Pero una vez más se quedó callado, acariciando al gato gris.
Entró su hermano. —Sal un momento —le dijo a ella apenas vio al curandero dormitando en el banco. Ella salió afuera con él.
—No quiero verlo más aquí—dijo Baya con actitud de dueño y señor de la casa, con el gran corte negro en la frente, los ojos como ostras y las manos temblorosas.
—¿Y adonde irás?
—Es él el que tiene que irse.
—Ésta es mi casa. La casa de Fusil. Él se queda. Tú puedes irte o quedarte, es asunto tuyo.

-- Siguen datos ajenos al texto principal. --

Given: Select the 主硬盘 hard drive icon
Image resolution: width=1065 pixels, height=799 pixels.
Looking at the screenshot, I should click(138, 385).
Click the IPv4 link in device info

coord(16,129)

—También es asunto mío si él se queda o se va, y se irá. No eres quien tiene la última palabra. Todo el mundo cree que debe irse. No es astuto.
—Oh, sí, como ha curado a la mitad de los rebaños y le han pagado por eso tan sólo seis monedas de cobre, es hora de que se vaya, ¡qué bien!, ¿no? Lo tendré aquí todo el tiempo que quiera, y se acabó.
—No querrán comprarnos ni la leche ni el queso —lloriqueó Baya.
—¿Quién ha dicho eso?
—La esposa de San. Todas las mujeres.
—Entonces llevaré los quesos a Oraby —dijo ella—, y los venderé allí. En nombre del honor, hermano, ve a lavarte ese corte, y cámbiate la camisa. Apestas a taberna. —Y volvió a entrar en la casa.— Oh, Dios —dijo, y se puso a llorar.